Recovery and reuse of alginate in an immobilized algae reactor
Published in Environmental Technology, 2021
Olga Murujew, Rachel Whitton, Matthew Kube, Linhua Fan, Felicity Roddick, Bruce Jefferson, Marc Pidou
Preliminary tests were run to identify the most suitable chemical for bead dissolution. Three sodium salts were investigated: sodium chloride (NaCl), sodium carbonate (Na2CO3) and trisodium citrate (Na3C6H5O7; Na-citrate). These salts were selected because they are readily available and cheap and/or had been previously used to dissolve calcium alginate [8]. Solutions were made up to at least 0.5 M to have excess sodium ions. Algae beads (1 g, 61–67 beads) were added to 25 mL of each of the sodium solutions and magnetically stirred for 20–150 min. In the subsequent experiments, beads (EB and AB) were dissolved by stirring for 1–2 h in 0.5 M Na-citrate solution (Merck, Batch No MC1M610493). Preliminary tests showed that a ratio of 1:2 Na-citrate:sodium alginate was suitable for dissolution of the beads.

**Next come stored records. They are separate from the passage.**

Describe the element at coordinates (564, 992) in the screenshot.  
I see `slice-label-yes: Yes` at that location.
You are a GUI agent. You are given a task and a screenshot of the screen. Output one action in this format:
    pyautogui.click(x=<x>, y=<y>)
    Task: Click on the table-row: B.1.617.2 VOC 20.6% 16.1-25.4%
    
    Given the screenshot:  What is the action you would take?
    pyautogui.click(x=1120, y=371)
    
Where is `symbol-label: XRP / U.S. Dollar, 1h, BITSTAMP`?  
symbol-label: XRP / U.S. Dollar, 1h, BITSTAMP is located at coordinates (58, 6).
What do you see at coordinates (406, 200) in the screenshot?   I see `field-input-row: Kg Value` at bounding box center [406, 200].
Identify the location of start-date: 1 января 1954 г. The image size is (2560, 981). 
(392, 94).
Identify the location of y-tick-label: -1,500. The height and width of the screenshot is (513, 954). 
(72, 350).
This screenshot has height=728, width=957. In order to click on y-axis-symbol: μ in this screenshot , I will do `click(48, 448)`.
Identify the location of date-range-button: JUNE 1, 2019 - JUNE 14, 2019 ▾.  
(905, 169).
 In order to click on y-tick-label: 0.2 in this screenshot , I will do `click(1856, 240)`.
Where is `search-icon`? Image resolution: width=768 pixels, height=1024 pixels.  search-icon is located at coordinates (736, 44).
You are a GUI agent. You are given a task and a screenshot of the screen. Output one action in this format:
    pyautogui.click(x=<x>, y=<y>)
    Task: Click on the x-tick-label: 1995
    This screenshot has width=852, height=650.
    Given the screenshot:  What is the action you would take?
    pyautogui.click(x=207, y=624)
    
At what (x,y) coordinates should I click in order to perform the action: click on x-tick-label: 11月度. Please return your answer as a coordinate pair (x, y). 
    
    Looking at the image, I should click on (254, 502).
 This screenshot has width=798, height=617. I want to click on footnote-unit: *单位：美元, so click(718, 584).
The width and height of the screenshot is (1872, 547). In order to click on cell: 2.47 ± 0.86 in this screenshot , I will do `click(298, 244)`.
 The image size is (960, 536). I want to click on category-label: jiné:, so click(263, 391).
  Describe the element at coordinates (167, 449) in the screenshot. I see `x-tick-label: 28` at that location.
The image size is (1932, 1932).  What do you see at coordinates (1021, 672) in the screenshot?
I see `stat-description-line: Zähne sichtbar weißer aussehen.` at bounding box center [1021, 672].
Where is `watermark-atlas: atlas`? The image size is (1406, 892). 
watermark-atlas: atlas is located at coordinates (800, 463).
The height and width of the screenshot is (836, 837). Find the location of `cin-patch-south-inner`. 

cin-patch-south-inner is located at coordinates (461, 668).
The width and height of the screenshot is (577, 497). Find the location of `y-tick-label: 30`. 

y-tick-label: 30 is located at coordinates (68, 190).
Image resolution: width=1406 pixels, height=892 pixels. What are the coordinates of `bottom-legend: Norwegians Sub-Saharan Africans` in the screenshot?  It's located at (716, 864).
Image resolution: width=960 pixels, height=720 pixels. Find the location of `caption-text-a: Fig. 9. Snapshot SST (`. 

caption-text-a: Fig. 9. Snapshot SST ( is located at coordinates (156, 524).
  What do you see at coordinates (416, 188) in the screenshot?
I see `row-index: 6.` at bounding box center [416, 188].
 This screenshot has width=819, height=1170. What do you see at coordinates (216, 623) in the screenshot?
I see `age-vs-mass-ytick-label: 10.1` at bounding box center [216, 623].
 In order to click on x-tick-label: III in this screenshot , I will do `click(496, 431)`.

Where stated (i.e. supplemented beads), sodium alginate powder was added (equivalent to 1% weight/volume) to the recovered alginate (RA) solutions to overcome the dilution incurred by dissolution. After the dissolution of the algae beads, the algal biomass was separated with vacuum filtration with a 3 µm cellulose acetate filter. However, this proved inefficient with regard to alginate yield in the filtrate. A centrifugation method, detailed below, was subsequently used for the separation of the algal biomass from the alginate for the continuous nutrient removal experiments.